In the entries that follow, the line with "Instruction: Select the" opens the range and the line with "This screenshot has height=435, width=611." closes it; repeat that range exactly, both lines included.

▶ [RECORDS PROVIDED]
◇ ◇ ◇ ◇

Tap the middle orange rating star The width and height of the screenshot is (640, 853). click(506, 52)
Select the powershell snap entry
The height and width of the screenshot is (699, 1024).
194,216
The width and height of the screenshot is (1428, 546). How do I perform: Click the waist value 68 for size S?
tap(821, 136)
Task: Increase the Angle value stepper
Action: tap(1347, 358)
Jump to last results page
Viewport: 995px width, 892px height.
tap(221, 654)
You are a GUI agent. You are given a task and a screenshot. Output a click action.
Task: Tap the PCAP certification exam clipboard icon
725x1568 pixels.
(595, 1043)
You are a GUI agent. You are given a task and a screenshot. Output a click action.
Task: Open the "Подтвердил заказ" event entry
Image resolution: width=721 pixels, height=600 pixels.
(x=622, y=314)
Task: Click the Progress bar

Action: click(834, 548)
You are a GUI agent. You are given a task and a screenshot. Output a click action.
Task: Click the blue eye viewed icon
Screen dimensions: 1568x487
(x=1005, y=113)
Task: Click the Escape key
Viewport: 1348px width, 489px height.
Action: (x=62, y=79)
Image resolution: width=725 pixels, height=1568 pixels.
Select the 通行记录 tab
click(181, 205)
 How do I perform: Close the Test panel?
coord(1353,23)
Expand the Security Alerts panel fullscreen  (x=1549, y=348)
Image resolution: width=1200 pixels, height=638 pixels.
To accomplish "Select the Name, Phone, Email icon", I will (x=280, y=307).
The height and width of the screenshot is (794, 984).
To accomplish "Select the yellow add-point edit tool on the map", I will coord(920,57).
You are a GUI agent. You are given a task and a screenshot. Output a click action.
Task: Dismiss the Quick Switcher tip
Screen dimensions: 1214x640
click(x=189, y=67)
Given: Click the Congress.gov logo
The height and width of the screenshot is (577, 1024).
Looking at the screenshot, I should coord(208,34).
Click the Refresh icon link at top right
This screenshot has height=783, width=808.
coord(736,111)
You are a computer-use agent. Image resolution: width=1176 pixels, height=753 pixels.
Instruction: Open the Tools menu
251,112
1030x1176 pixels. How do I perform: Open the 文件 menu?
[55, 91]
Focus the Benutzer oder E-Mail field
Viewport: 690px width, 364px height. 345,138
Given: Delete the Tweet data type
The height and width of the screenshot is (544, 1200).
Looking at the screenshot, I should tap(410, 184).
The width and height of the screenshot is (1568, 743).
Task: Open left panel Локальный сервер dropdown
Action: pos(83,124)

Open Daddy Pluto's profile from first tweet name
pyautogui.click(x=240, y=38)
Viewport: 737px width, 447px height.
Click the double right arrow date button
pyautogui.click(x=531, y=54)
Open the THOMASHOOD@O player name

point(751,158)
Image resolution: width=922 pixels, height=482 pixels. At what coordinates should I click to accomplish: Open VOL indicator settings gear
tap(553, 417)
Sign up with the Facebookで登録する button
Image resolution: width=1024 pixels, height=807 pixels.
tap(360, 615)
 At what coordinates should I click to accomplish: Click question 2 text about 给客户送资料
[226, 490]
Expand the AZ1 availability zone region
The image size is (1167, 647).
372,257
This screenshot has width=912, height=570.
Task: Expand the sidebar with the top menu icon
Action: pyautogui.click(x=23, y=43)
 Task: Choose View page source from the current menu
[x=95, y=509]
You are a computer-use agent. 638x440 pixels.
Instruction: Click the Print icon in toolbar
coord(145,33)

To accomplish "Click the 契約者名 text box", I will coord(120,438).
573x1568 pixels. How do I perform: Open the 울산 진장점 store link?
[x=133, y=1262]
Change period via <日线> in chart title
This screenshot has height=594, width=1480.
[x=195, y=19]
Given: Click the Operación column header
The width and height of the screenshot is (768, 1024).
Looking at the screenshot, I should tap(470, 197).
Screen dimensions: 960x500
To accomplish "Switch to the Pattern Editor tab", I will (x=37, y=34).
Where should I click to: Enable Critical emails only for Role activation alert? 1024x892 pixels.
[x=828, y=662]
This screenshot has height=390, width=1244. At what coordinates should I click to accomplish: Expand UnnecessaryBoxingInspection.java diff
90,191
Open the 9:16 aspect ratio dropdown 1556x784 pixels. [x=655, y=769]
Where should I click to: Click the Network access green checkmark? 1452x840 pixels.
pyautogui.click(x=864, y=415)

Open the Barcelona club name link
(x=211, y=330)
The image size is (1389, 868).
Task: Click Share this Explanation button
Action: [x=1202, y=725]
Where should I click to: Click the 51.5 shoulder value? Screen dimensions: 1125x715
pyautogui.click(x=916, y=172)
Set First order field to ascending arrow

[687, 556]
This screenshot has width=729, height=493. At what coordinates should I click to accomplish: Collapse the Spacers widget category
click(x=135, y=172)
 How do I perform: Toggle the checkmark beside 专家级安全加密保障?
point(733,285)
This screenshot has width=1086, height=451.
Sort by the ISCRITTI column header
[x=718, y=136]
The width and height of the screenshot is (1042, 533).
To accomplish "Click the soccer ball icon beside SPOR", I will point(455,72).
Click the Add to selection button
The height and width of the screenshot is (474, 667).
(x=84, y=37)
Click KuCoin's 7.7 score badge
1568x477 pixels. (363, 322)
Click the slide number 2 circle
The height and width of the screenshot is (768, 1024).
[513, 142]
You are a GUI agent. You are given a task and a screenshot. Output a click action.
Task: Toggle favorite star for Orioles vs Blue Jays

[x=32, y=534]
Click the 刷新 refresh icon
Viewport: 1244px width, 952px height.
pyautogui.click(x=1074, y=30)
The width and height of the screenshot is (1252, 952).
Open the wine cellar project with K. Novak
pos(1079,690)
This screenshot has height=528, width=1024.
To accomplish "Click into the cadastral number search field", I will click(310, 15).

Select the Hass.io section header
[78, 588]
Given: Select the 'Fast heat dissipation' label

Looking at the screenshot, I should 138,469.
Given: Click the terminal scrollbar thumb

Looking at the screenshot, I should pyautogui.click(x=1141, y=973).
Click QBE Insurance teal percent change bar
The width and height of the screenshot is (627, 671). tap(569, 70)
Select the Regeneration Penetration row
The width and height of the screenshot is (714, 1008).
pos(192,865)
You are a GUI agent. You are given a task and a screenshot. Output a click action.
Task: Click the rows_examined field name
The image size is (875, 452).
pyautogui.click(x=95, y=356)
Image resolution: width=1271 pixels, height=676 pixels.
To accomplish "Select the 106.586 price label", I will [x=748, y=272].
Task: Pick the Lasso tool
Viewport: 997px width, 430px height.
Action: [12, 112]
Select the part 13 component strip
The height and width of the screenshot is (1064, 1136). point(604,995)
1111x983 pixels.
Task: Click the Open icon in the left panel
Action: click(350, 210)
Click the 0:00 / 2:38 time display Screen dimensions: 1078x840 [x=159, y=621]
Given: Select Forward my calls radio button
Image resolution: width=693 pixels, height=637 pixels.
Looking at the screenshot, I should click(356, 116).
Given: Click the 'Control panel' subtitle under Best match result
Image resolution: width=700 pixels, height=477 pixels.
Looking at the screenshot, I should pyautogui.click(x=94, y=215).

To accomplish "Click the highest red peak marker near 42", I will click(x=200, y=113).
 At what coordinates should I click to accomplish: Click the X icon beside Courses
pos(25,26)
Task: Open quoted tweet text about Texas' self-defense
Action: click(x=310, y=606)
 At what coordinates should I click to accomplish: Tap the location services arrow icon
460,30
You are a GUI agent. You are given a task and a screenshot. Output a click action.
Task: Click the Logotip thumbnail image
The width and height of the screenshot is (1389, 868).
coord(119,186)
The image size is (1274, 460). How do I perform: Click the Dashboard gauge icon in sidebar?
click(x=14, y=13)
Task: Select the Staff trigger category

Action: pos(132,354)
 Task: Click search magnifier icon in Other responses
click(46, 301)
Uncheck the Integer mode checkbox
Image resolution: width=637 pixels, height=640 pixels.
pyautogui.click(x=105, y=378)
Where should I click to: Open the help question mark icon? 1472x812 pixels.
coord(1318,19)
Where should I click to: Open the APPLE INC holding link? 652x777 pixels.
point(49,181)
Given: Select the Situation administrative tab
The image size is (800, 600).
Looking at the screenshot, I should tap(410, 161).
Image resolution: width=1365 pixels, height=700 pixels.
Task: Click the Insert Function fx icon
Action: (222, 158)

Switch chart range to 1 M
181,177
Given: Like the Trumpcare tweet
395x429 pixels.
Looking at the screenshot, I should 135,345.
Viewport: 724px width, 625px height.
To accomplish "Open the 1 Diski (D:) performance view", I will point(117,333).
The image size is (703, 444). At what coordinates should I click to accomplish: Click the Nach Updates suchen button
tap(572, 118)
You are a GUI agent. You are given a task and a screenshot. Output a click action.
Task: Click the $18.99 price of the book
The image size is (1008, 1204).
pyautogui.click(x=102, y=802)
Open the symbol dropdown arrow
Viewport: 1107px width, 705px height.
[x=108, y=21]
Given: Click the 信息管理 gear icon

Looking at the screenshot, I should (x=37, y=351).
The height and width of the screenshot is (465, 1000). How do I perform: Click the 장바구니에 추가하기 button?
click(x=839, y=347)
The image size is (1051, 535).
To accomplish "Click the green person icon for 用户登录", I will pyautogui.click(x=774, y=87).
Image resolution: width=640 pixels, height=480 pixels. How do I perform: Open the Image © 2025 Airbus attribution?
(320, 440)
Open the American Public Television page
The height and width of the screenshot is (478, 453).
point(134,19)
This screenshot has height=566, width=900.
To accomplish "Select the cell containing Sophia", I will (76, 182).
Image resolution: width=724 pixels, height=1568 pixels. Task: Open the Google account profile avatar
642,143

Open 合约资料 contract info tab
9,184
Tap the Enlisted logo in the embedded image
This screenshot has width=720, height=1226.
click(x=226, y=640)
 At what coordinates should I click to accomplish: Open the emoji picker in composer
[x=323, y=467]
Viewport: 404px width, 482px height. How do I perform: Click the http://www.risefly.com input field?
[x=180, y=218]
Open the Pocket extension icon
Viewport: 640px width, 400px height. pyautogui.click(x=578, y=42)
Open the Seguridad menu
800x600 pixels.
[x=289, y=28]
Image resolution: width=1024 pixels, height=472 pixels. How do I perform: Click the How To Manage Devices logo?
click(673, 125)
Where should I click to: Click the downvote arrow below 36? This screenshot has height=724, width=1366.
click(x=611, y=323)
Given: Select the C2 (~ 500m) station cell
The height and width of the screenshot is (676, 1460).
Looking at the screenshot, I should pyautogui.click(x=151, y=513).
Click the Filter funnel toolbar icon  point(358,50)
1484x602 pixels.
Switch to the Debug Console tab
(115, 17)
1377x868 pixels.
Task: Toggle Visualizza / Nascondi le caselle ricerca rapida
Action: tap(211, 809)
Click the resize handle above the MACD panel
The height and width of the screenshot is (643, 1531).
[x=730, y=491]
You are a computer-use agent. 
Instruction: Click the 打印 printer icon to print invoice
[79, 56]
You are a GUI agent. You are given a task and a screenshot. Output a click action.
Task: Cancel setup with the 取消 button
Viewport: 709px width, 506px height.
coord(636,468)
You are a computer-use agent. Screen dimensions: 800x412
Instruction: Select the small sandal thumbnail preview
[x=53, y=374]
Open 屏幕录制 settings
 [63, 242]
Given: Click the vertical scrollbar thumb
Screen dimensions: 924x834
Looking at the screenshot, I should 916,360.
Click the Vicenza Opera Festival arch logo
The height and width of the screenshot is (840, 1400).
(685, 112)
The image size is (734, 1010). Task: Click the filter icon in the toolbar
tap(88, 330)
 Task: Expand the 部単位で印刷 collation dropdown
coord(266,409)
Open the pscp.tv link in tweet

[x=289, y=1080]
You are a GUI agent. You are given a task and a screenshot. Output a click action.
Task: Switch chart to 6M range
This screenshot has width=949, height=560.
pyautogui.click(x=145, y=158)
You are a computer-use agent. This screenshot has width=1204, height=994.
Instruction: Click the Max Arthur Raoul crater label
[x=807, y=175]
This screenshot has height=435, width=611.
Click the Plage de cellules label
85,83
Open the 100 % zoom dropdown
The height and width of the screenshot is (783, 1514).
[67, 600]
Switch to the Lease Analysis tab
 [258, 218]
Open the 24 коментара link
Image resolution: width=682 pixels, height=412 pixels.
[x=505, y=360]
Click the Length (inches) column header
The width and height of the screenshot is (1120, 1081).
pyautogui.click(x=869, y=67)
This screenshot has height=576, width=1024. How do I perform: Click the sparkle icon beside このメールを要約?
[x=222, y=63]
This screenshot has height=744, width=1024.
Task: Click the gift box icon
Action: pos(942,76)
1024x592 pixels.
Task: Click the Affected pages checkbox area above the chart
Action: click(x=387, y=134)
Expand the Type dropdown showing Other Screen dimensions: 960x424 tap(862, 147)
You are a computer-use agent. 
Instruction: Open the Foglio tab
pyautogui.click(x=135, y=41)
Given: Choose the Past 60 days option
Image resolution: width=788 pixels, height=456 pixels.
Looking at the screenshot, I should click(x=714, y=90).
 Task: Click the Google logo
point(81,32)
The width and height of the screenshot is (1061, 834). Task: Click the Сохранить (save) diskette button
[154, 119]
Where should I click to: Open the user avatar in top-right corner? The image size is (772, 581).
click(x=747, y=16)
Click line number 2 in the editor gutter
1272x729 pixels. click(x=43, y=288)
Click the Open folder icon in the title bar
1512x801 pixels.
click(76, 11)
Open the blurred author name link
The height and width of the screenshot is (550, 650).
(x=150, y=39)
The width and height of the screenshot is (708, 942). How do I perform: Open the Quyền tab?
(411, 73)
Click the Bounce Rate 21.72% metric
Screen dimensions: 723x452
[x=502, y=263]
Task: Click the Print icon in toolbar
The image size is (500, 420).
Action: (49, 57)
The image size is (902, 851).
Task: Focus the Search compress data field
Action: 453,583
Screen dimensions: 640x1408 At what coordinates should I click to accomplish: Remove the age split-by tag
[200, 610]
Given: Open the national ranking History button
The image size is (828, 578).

◇ ◇ ◇ ◇

▶ [RESPONSE]
Instruction: Select the small sandal thumbnail preview
[x=53, y=374]
Open 屏幕录制 settings
 [63, 242]
Given: Click the vertical scrollbar thumb
Screen dimensions: 924x834
Looking at the screenshot, I should 916,360.
Click the Vicenza Opera Festival arch logo
The height and width of the screenshot is (840, 1400).
(685, 112)
The image size is (734, 1010). Task: Click the filter icon in the toolbar
tap(88, 330)
 Task: Expand the 部単位で印刷 collation dropdown
coord(266,409)
Open the pscp.tv link in tweet

[x=289, y=1080]
You are a GUI agent. You are given a task and a screenshot. Output a click action.
Task: Switch chart to 6M range
This screenshot has width=949, height=560.
pyautogui.click(x=145, y=158)
You are a computer-use agent. This screenshot has width=1204, height=994.
Instruction: Click the Max Arthur Raoul crater label
[x=807, y=175]
This screenshot has height=435, width=611.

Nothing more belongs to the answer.